C’est pour se mettre d’accord que les auteurs ont fini par créer ces deux catégories, l’obésité préclinique et l’obésité clinique. Cette dernière indique que l’excès de masse grasse porte atteinte à la santé du patient. Pour l’identifier, les praticiens ont mis au point 18 critères de diagnostic.

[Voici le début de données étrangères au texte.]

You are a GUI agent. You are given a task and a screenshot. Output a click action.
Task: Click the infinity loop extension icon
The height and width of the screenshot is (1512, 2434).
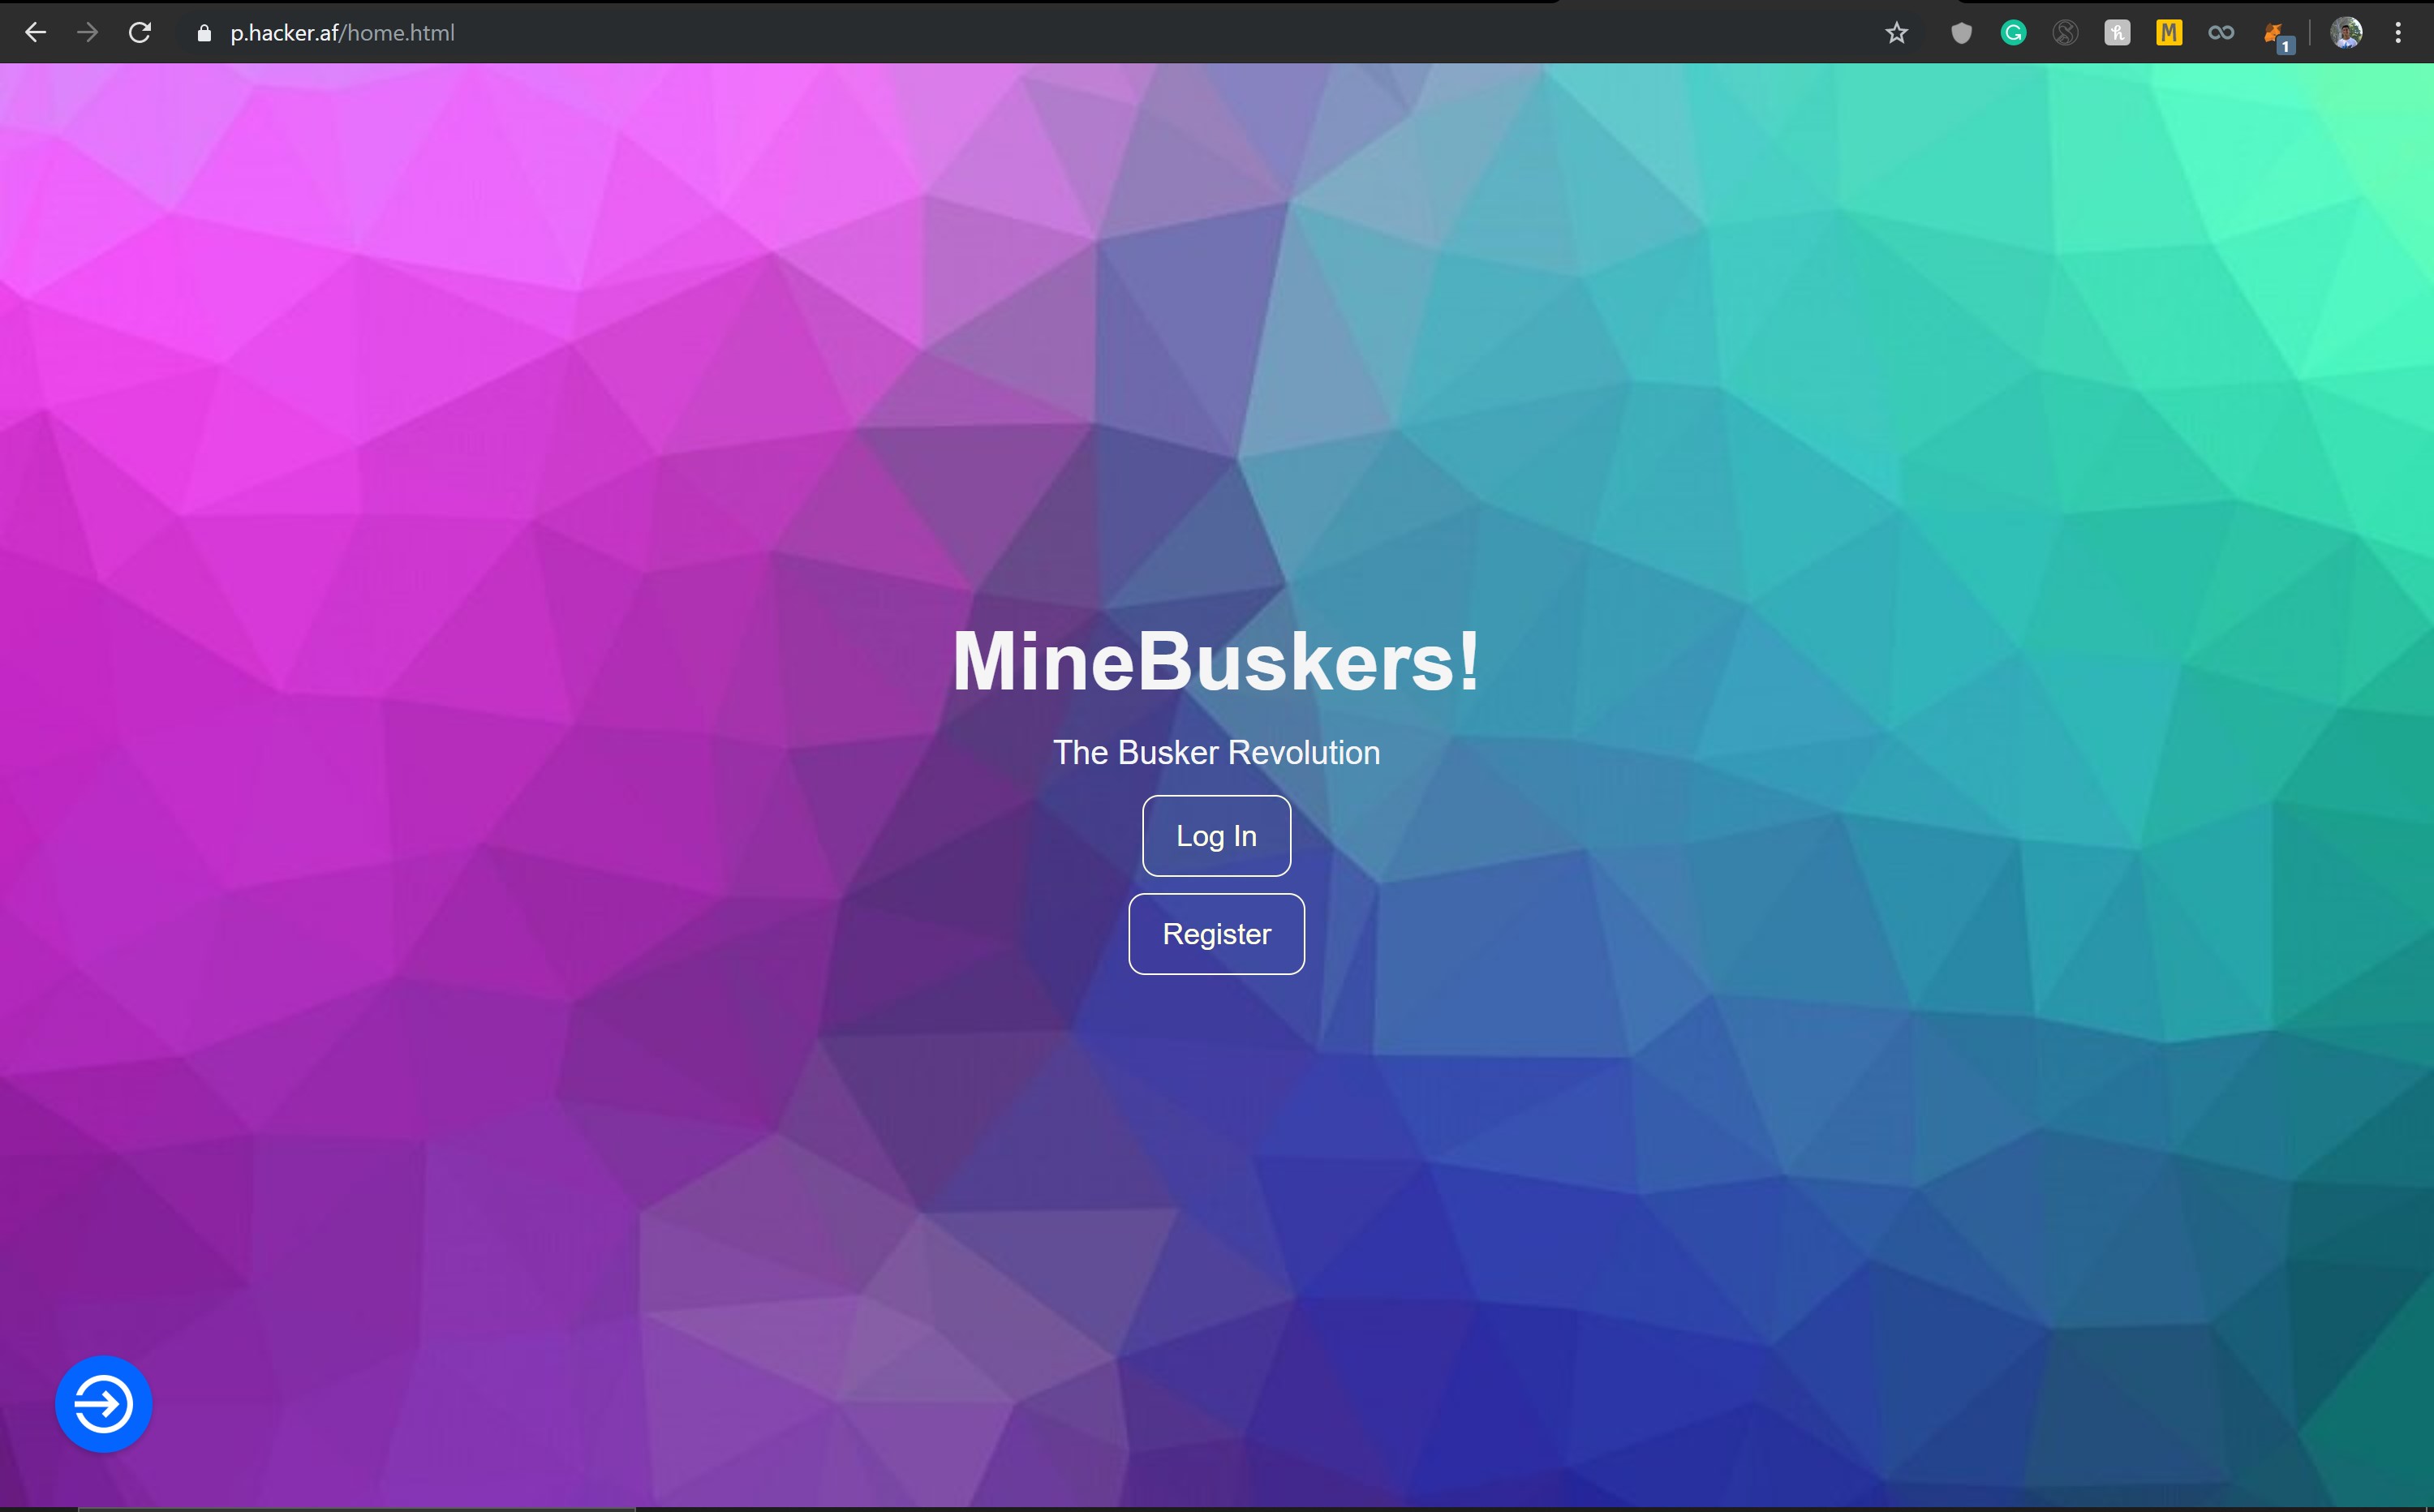coord(2221,33)

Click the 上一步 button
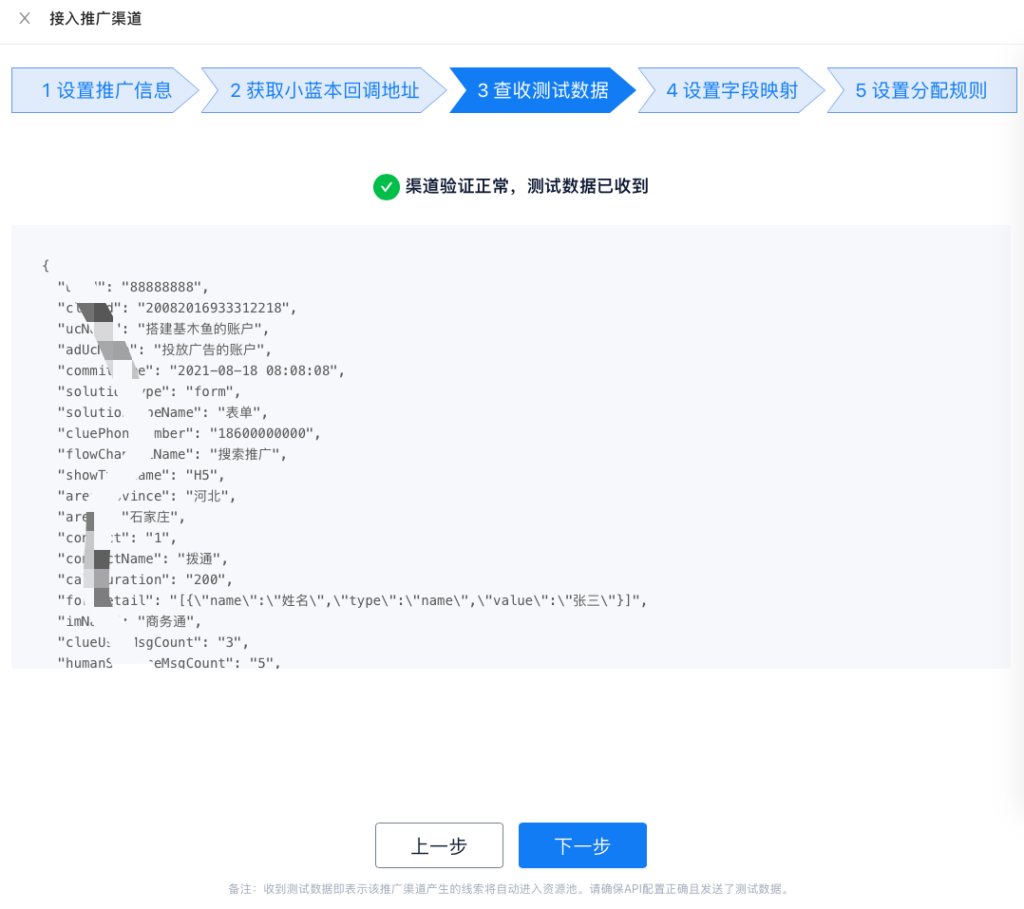pos(439,846)
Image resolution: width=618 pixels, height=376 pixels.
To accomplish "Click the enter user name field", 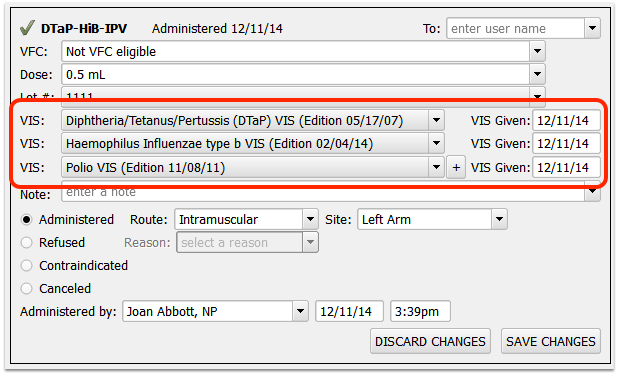I will (x=516, y=28).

En résumé, il faut se demander si le surpoids provoque des difficultés concrètes en termes de santé (essoufflement important, douleurs articulaires, troubles du sommeil, problèmes cardiaques ou mauvaise gestion du sucre) ou dans la vie quotidienne (difficulté à se déplacer, se laver, s’habiller ou manger).

Risque de confusion

Ainsi, une femme dont l’IMC dépasse 30 et dont le tour de taille dépasse 88 centimètres mais n’a aucun de ces signes doit être considérée en état d’obésité préclinique. Sa santé n’est pas encore dégradée par sa surcharge pondérale. Ce qui ne veut surtout pas dire qu’elle ne doit pas être suivie par un professionnel. Une telle distinction permet toutefois de mieux flécher les parcours de soins et le suivi. D’un côté, l’obésité clinique exige un traitement immédiat pour freiner l’atteinte des organes. De l’autre, l’obésité préclinique appelle une surveillance et des conseils personnalisés. Mais cette nuance entre une obésité-maladie et une obésité sans altération de santé est controversée. Anne-Sophie Joly, présidente du Cnao et le docteur Guillaume Pourcher craignent par exemple que ce rapport crée de la confusion, tout particulièrement dans notre pays, où le statut de l’obésité reste flou.

Le site du ministère de la Santé la qualifie de « maladie », mais ne lui accorde pas le statut officiel de pathologie chronique. Une reconnaissance pourtant recommandée par Martine Laville dans un rapport remis en avril 2023 au ministère de la Santé et qui devait servir de base de travail. La feuille de route promise pour améliorer la prise en charge des personnes concernées s’est depuis perdue dans les méandres de l’instabilité gouvernementale. Avec cette définition du Lancet, il y a un risque de casser cette dynamique, estime Anne-Sophie Joly : « En étant flou, on brouille le message de santé publique, on ne va pas améliorer la formation des praticiens et l’agroalimentaire entendra ce qu’elle a envie d’entendre. »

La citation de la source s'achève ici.